Can Parents & Teens be
BFFs in a Tech-Friendly World?



I heard a funny ad on the radio this morning with a 90+ year old woman talking to her grown daughter in texting language. It made me remember youth group at our church last night during which I talked with some late-teen/early-20s folks from our church about facebook and myspace. In the middle of that conversation an 11 year old asked me if I'd seen his myspace page yet. (Of course he's too young to have one, but that's besides the point - isn't it). I also remember a recent meeting during which someone asked "What's a BFF?" Coming home to down my second cup of coffee I began reading today's Tribune & ran across the great front-page article "Tech creates parent-teen disconnect" in which it's suggested to parents to "bridge the gap by getting up to speed on the techonology teens use."

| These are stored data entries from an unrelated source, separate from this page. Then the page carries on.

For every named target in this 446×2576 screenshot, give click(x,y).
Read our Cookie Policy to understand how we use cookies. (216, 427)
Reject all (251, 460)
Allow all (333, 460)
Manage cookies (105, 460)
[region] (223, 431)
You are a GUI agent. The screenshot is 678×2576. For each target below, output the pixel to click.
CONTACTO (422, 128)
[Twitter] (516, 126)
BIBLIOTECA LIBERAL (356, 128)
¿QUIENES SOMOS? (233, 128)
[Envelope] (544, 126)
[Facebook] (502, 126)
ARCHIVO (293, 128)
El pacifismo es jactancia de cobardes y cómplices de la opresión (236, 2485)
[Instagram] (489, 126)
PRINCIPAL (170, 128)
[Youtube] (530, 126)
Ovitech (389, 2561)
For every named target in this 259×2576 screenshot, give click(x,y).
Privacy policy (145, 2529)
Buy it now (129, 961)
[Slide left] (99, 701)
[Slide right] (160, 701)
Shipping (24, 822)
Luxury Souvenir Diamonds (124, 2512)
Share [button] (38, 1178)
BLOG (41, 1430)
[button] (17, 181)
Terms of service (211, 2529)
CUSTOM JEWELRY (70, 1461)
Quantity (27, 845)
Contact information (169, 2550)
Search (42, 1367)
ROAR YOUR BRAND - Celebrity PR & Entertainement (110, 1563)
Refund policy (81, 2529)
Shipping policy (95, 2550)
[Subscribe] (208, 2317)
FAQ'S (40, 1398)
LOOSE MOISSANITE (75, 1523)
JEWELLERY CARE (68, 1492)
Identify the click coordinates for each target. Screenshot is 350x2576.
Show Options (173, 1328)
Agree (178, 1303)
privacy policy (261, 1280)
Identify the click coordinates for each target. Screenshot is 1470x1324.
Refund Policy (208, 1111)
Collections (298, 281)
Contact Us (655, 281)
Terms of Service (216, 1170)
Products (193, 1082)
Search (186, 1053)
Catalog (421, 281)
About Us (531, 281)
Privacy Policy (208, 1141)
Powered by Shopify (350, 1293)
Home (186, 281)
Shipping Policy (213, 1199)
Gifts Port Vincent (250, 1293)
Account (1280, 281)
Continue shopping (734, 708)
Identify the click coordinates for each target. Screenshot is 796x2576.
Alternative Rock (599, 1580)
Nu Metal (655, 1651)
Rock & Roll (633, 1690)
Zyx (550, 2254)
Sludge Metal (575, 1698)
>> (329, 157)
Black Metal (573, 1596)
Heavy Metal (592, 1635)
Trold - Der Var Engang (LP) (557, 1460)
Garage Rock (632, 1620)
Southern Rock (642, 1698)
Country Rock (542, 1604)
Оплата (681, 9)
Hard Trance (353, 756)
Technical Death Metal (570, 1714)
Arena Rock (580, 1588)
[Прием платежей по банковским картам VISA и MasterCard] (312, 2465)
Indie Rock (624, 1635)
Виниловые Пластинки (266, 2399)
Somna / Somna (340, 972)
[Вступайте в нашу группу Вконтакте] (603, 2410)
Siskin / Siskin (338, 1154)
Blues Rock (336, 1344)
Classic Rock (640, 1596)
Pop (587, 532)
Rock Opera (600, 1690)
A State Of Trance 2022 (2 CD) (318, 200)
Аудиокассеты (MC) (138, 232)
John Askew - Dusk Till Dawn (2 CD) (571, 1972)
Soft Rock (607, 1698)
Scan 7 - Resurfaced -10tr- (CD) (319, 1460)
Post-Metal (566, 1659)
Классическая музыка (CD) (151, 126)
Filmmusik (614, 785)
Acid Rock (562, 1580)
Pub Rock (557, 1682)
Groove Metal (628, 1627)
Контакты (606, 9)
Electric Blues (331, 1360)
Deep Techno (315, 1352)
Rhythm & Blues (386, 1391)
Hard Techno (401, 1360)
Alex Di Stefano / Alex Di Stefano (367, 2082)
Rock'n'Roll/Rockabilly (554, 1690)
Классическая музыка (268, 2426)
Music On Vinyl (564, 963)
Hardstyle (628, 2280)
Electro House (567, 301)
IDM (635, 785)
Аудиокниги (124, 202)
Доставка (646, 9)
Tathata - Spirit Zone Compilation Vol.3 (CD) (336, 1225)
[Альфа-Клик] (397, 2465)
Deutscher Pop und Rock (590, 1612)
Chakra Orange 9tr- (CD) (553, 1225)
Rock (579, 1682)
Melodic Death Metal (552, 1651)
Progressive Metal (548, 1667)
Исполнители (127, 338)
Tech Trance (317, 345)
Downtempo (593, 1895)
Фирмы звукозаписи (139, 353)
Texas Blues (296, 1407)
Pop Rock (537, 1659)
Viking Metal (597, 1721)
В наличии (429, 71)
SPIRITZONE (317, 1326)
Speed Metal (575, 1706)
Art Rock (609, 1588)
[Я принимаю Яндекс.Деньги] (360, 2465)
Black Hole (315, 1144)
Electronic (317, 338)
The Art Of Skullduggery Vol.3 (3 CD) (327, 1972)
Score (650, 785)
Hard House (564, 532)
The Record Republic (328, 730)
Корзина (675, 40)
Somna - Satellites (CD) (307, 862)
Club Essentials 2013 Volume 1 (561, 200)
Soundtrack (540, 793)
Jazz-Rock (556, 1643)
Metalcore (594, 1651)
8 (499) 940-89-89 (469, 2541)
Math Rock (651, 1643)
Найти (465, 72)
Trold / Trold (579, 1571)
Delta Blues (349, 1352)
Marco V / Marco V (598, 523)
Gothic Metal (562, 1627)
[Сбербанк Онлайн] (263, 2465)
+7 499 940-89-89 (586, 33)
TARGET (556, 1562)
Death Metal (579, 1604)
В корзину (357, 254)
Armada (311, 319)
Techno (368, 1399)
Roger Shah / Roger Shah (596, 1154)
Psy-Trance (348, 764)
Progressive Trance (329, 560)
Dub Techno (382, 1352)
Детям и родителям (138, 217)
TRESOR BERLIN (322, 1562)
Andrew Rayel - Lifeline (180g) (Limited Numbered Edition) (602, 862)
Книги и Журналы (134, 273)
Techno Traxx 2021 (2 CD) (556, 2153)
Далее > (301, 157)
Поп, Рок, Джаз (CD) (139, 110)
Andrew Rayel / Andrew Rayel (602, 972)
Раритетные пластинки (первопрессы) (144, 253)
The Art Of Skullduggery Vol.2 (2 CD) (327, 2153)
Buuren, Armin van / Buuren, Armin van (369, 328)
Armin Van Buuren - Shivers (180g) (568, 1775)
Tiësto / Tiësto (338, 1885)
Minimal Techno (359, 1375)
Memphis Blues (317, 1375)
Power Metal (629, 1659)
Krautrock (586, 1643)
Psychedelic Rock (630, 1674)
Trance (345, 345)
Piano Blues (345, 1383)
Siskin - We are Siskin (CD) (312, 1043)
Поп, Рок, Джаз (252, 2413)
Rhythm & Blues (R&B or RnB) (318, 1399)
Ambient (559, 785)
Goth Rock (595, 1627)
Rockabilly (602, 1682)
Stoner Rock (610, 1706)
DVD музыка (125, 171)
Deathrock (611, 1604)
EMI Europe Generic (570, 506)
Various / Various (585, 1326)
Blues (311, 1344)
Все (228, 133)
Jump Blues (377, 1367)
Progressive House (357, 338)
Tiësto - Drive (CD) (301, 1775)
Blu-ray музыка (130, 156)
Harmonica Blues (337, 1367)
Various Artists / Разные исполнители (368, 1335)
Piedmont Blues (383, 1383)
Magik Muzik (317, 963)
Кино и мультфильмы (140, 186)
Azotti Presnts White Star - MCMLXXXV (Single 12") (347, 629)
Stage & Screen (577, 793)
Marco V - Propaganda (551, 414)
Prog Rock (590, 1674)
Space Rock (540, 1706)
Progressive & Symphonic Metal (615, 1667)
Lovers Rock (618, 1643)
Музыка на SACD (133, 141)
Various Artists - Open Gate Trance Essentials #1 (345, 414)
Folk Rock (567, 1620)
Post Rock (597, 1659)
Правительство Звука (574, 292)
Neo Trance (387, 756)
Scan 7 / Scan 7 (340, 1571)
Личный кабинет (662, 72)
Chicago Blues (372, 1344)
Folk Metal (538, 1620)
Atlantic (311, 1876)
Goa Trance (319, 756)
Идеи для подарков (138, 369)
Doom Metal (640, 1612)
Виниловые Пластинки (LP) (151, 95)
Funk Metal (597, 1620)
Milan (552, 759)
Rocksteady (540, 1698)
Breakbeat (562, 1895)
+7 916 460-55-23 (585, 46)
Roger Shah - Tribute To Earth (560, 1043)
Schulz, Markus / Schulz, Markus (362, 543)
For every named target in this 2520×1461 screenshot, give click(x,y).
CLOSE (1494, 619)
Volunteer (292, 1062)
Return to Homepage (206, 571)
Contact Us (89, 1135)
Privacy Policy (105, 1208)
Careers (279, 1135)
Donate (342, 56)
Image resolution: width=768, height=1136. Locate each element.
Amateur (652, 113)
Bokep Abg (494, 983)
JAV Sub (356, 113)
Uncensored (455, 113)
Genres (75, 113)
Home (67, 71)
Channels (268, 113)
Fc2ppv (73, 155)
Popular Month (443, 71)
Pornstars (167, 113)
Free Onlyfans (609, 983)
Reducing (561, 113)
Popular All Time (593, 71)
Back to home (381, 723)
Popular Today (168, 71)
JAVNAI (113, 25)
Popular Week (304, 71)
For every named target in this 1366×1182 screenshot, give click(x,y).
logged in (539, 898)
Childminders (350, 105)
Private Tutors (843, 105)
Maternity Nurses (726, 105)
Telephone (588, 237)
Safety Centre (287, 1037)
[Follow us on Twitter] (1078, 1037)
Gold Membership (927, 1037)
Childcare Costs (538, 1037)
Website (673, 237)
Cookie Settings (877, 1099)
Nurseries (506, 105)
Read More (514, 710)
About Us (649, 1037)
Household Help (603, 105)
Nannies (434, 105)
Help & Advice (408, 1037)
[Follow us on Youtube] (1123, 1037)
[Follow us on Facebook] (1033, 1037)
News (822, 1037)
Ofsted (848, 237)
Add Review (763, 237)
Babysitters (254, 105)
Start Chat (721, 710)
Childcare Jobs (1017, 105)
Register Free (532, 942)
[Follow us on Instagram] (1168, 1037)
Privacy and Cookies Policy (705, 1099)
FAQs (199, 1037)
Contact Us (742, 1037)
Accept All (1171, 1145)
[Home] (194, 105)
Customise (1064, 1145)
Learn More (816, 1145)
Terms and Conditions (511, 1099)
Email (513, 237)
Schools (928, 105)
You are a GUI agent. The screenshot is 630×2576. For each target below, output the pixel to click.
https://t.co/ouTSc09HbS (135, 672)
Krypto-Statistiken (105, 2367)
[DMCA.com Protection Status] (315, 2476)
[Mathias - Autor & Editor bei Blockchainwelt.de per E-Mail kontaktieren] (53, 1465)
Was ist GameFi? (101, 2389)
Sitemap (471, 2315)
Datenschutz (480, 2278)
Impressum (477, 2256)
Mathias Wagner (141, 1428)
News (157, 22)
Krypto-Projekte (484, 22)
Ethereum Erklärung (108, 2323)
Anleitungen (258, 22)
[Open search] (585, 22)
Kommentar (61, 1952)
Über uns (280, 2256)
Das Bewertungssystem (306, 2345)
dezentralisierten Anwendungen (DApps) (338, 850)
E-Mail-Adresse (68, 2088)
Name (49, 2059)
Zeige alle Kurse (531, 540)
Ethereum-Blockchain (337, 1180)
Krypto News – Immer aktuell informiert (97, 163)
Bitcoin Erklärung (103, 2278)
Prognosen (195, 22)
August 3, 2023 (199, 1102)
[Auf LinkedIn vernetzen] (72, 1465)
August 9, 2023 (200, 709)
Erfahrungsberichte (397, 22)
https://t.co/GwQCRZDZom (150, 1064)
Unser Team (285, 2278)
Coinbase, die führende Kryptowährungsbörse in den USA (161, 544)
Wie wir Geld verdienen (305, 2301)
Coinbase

Makes me wonder about my own kids, who haven't yet started texting, and then about the changing nature of communication. We seem to have more and more to say in more and more formats (phones, email, cell phones, blackberries, texting, blogs....) and yet there seems in general to be more and more confusion in terms of interpersonal communication and relationships & community buidling. I don't think it's just a young in body vs. young at heart contrast. It has to be bigger. I think it has to do with worldview more than age, with the larger transformation of our society, culture, and world economy. We can wish to go back to yesteryear when everything was so rosy, safer and easy. But those rose-colored glasses don't yet have the power to teleport us backwards in time. Makes me wonder a lot of things about relationships, community organizing, education - and church communities. I wonder if we're even aware of what's already changed and happening around us today? Seems like we're not, after this tribune article.